## Task material:

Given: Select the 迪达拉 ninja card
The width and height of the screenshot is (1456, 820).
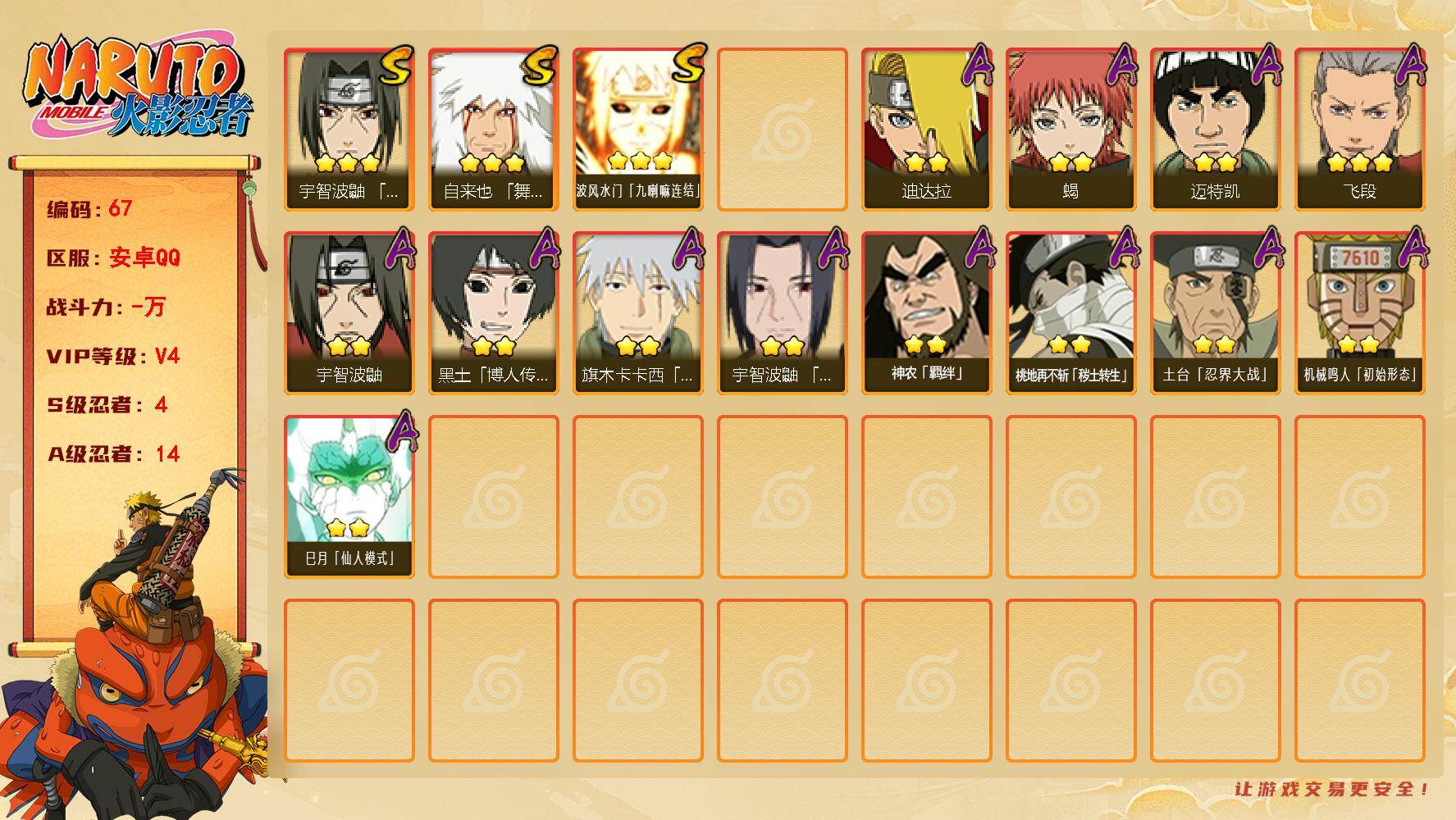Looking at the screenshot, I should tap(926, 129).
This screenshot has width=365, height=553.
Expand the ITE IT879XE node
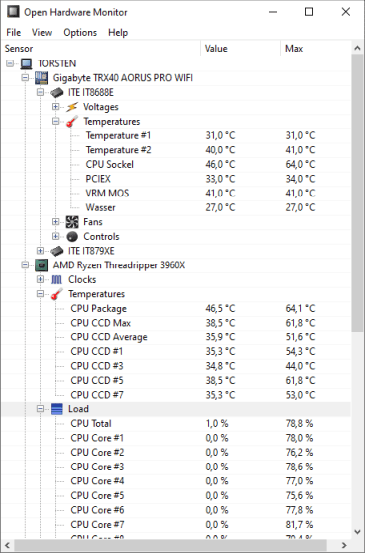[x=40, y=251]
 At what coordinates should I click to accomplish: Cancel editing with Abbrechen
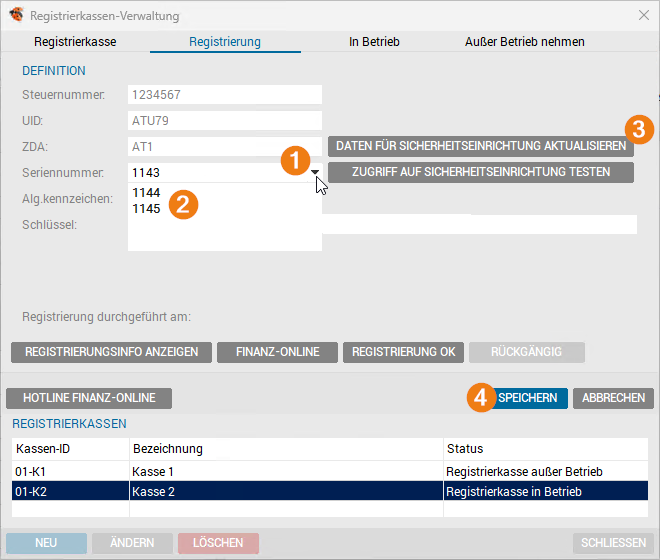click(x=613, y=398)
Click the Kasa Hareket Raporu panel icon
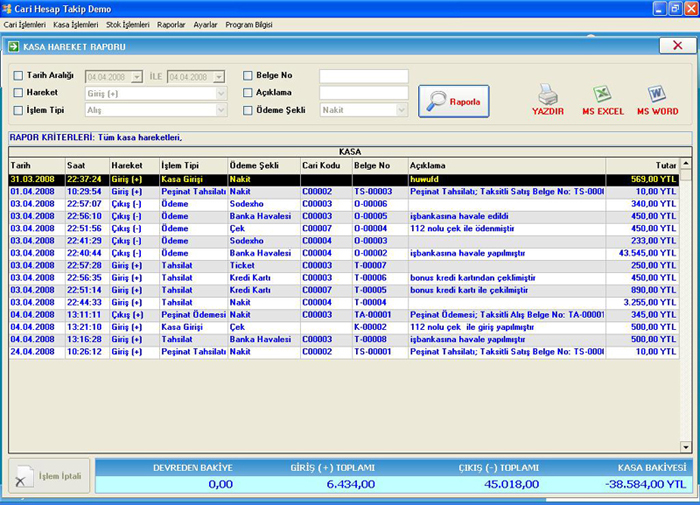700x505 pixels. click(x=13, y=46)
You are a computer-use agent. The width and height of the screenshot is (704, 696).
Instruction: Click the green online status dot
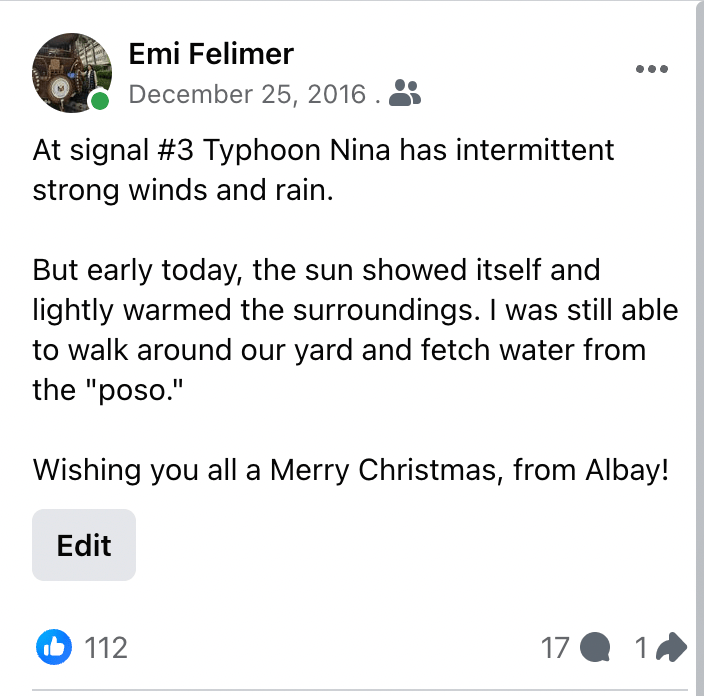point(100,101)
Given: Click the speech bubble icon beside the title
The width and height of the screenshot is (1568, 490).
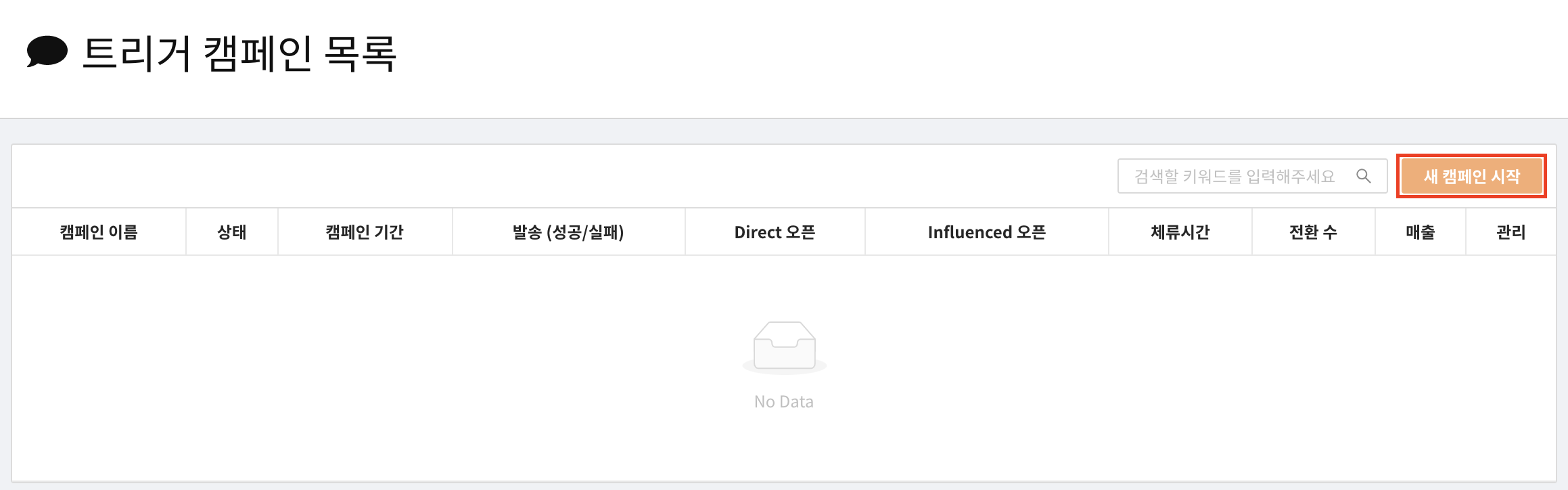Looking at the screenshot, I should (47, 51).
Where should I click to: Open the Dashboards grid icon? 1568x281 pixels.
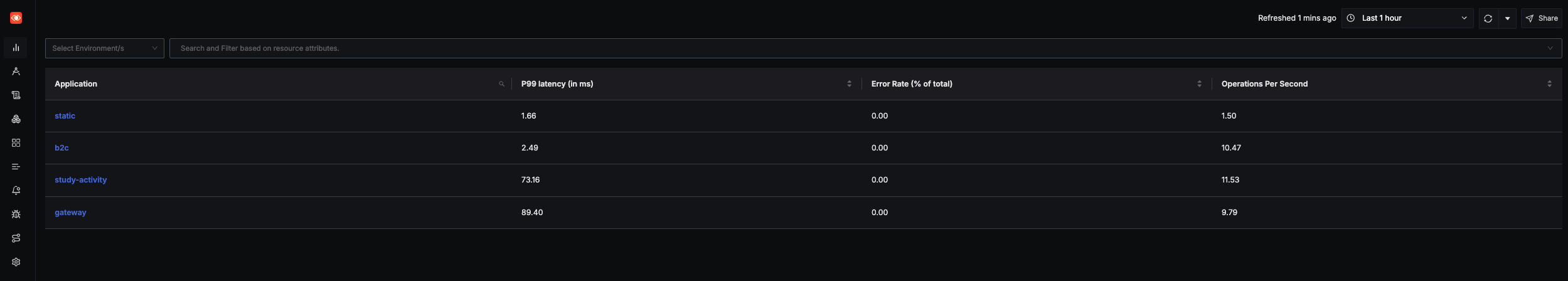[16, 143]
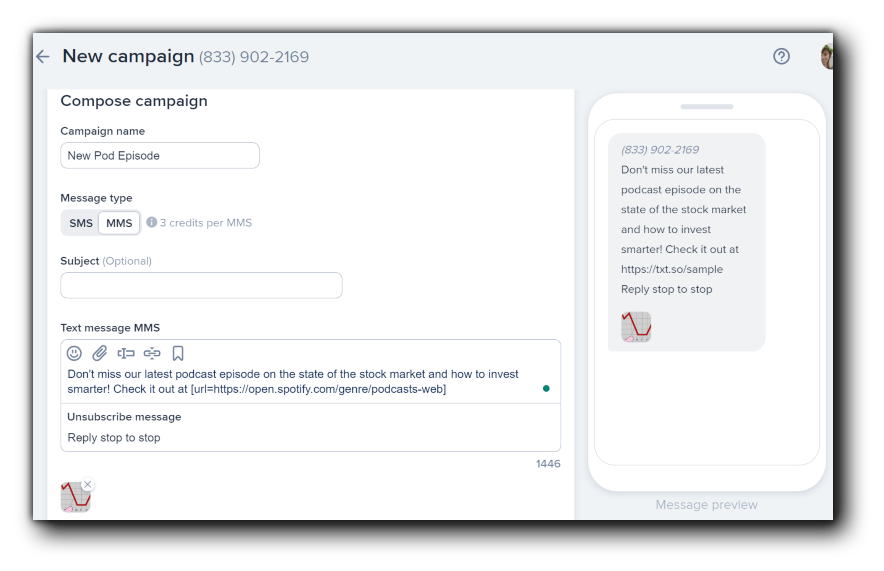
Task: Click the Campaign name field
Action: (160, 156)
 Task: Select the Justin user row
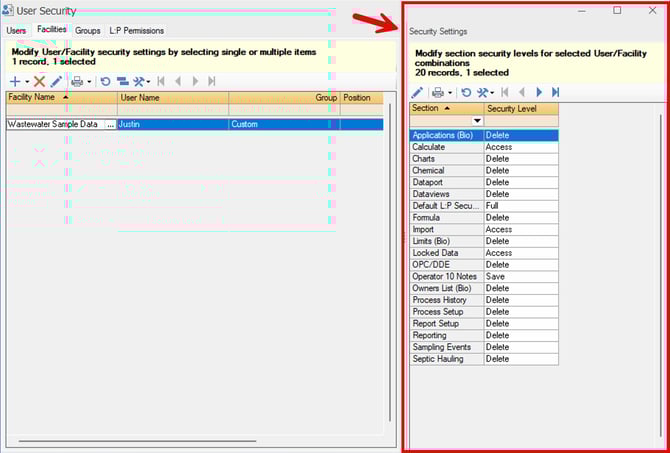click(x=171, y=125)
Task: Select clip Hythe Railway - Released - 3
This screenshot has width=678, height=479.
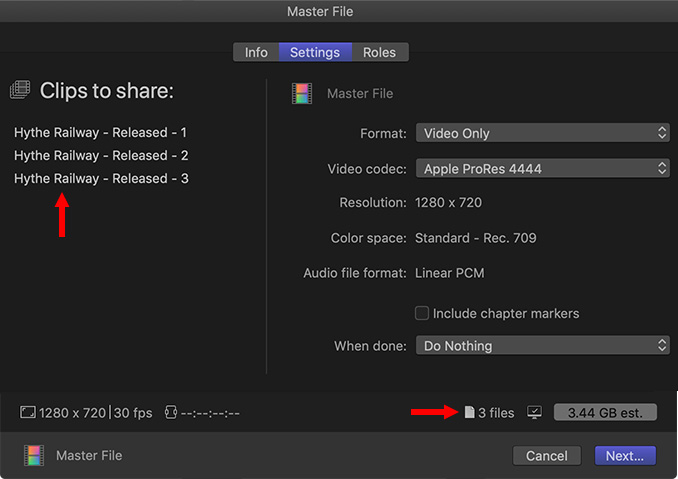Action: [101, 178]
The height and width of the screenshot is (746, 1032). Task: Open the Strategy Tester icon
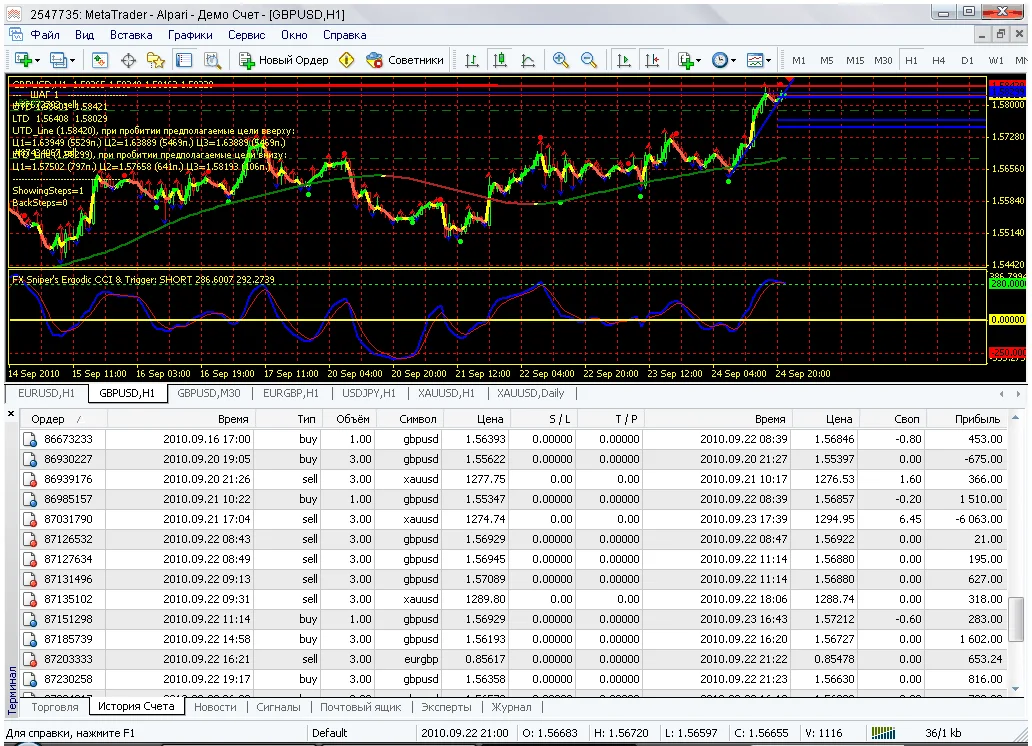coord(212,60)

## Problem description:
The expected output is the complete listing, word for word, without any picture.

## Answer box:
Given: Select the 迪达拉 ninja card
The width and height of the screenshot is (1456, 820).
Looking at the screenshot, I should tap(926, 129).
This screenshot has width=365, height=553.
Expand the ITE IT879XE node
[x=40, y=251]
 At what coordinates should I click to accomplish: Cancel editing with Abbrechen
click(x=613, y=398)
Click the Kasa Hareket Raporu panel icon
700x505 pixels. click(x=13, y=46)
You are a computer-use agent. The width and height of the screenshot is (704, 696).
Instruction: Click the green online status dot
point(100,101)
Given: Click the speech bubble icon beside the title
The width and height of the screenshot is (1568, 490).
Looking at the screenshot, I should (47, 51).
Where should I click to: Open the Dashboards grid icon? 1568x281 pixels.
[16, 143]
Task: Click the Campaign name field
Action: (160, 156)
 Task: Select the Justin user row
click(x=171, y=125)
Task: Select clip Hythe Railway - Released - 3
This screenshot has width=678, height=479.
Action: [101, 178]
The height and width of the screenshot is (746, 1032). Task: Open the Strategy Tester icon
coord(212,60)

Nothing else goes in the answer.